• DOCUMENT EXTRACT
········
I certainly didn't make any conscious effort to change it.

It was correct last Sunday morning after the clocks went back.

I presume I can fix it easily, but is there any good reason why this would have happened?

Brendan
 
it may be your regional settings Brendan, it might think you are in a different time zone.

Or the setting that adjusts the time automatically for daylight saving time has been turned off
 
The CMOS battery is gone on my old PC, I have to reset the date and time after every unplug.

In your case just the time reset? Could be the start of a failing CMOS or a virus?
 
Could be the start of a failing CMOS or a virus?

I ran Avast just to check for a virus, and it is clean. Would a virus not mess up the clock generally and just reset the daylight saving time.

What is the CMOS and what other symptom might there be? Do I need to take any preventative action in the meantime?

Brendan
 
Thanks mathepac

So that is the most likely cause.

I am not really comfortable opening up my pc and messing around with motherboards. I can live with a wrong clock.

Could it cause any serious problems?

Brendan
 
The date was correct so it's not the CMOS battery. Likely just some quirk with your time/timezone/daylight saving settings. Just have a look at those.
 
When you send emails, what time/date appears when the chain-mail is printed? What time/date appears for emails being received in your Inbox listing?
 
The only problem with it not giving the correct time would be if you send something that might be needed at a future date to verify time. Other than that?
 
There is an option to manually set or reset the Date and Time on a computer, irrespective of operating system, whichever of the various flavours of Windoze, Linux, macOS it runs. There is also an option to automatically sync the date with a central server for each time-zone. Here is a set of instructions for yours and to keep it in sync with daylight saving time and so on.
········
• WHAT TO WORK ON
A: Would you copy, word for word, the stretch of the computer clock thread from "When you send" through "time and so on."?
B: Could you continue the forum thread about the wrong computer clock, picking up after its last sentence?
········
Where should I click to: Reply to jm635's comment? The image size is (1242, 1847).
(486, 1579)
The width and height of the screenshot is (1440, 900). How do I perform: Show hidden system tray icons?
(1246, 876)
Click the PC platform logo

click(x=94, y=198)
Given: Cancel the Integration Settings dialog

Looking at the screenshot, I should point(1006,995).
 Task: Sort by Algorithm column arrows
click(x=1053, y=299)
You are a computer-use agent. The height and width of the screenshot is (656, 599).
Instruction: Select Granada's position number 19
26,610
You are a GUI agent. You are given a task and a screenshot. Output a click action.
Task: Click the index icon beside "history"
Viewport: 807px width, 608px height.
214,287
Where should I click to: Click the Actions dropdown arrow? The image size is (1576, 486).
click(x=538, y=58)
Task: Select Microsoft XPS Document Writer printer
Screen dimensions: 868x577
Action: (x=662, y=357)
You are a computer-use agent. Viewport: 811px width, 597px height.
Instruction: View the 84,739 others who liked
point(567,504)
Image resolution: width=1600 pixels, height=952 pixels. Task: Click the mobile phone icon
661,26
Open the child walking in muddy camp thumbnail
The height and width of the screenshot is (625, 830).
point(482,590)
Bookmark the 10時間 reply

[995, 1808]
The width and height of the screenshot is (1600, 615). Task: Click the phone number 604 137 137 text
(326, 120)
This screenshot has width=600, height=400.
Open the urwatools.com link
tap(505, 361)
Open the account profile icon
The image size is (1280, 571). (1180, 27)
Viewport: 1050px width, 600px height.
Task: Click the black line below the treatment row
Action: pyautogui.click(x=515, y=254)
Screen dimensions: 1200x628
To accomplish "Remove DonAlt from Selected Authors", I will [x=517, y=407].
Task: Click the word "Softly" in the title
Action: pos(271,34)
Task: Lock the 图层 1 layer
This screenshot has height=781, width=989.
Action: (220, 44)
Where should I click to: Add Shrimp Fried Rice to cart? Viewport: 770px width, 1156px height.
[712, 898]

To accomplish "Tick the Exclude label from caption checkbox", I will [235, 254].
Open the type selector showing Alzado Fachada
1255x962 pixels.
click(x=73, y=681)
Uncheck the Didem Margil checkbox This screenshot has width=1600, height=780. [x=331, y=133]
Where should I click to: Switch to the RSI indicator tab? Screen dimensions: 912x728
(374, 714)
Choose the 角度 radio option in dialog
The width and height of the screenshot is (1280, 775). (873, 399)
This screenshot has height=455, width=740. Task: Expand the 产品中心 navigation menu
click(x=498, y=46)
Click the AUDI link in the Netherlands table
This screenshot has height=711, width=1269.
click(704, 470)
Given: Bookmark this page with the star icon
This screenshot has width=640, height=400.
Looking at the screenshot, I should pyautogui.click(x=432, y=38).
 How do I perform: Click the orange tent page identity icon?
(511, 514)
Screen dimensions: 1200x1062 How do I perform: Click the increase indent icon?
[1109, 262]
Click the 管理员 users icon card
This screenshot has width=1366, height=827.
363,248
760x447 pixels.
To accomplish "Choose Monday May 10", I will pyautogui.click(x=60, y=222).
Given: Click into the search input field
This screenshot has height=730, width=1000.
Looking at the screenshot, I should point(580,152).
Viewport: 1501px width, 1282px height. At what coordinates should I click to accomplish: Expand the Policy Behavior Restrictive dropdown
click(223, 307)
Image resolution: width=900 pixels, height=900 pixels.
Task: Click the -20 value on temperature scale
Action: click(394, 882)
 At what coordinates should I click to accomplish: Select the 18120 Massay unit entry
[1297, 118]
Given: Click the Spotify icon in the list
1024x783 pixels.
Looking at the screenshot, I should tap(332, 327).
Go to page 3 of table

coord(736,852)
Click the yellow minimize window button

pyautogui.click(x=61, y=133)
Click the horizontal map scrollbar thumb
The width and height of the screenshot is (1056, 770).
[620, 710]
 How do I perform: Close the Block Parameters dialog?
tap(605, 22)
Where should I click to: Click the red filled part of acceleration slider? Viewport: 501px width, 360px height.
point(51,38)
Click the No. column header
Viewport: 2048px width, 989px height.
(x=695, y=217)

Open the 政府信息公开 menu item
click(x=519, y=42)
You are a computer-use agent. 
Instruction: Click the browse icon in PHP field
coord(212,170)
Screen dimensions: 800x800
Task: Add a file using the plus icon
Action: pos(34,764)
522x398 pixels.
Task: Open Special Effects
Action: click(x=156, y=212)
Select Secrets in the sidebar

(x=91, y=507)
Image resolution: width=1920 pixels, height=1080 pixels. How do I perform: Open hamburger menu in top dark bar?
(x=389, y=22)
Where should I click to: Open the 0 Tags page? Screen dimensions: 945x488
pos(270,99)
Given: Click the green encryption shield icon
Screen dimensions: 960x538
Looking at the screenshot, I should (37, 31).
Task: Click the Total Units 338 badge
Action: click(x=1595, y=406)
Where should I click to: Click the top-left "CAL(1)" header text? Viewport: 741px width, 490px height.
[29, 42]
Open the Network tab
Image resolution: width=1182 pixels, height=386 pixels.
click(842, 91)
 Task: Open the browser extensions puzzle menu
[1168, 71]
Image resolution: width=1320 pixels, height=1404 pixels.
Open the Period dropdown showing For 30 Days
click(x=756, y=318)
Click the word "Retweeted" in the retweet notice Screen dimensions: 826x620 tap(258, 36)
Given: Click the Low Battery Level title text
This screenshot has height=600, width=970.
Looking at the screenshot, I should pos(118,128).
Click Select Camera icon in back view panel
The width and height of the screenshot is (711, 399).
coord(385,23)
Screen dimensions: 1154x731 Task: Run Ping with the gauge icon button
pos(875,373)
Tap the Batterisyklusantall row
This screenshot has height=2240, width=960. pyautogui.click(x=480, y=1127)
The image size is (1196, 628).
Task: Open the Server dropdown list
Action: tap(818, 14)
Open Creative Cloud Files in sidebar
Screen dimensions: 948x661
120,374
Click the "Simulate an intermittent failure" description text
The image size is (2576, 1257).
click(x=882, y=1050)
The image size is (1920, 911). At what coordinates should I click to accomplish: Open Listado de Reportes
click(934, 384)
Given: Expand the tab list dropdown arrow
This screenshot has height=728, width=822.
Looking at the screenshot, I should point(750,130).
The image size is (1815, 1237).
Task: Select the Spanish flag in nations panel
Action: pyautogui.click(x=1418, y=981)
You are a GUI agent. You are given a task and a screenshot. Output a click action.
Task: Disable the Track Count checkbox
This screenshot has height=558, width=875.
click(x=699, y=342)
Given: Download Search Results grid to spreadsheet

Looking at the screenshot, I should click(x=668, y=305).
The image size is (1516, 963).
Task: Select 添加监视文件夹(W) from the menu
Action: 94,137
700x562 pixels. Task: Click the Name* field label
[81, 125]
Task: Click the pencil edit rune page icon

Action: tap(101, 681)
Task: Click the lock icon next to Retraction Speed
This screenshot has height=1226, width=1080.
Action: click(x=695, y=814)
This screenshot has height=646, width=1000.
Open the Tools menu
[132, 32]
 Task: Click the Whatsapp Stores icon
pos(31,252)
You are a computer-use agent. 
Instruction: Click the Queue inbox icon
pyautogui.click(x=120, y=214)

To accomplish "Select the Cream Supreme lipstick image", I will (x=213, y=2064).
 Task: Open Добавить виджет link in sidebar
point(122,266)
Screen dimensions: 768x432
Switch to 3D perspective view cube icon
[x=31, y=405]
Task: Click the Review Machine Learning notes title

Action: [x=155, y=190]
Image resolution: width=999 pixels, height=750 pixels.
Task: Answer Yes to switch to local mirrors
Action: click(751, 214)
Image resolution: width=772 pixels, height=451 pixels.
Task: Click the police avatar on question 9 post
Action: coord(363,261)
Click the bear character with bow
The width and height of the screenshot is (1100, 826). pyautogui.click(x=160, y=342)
········
• TASK ANSWERS
A:
When you send emails, what time/date appears when the chain-mail is printed? What time/date appears for emails being received in your Inbox listing?
 
The only problem with it not giving the correct time would be if you send something that might be needed at a future date to verify time. Other than that?
 
There is an option to manually set or reset the Date and Time on a computer, irrespective of operating system, whichever of the various flavours of Windoze, Linux, macOS it runs. There is also an option to automatically sync the date with a central server for each time-zone. Here is a set of instructions for yours and to keep it in sync with daylight saving time and so on.

B:
http://www.computerhope.com/issues/ch000554.htm

@Brendan , rather than rooting around with the physical internals of batteries and motherboards, etc, can you leave your PC switched on or at least leave it attached to a "live" mains outlet, both of which will preserve the date and other settings.

If the CMOS battery dies, other settings would be lost too and the computer would boot into set-up mode, prompting for settings. I don't believe it's the CMOS battery is the problem.
 
When you send emails, what time/date appears when the chain-mail is printed? What time/date appears for emails being received in your Inbox listing?

I clicked on it earlier and the clock seemed to be showing the right time.
I rebooted my pc and it has been correct since.

The time on emails sent and received seems to be correct.

Brendan
 
My PC has done the same thing today, jumped forward one hour. There were some updates yesterday, AVG and Windows, perhaps this affected the clock.
 
Windows 10? If so maybe go into Settings -> Time & Language -> and turn off setting Time/Time Zone/daylight saving automatically, instead setting the time manually (check that the Time Zone is set to Dublin (UTC+00:00). This should work around the likely cause highlighted by Leo.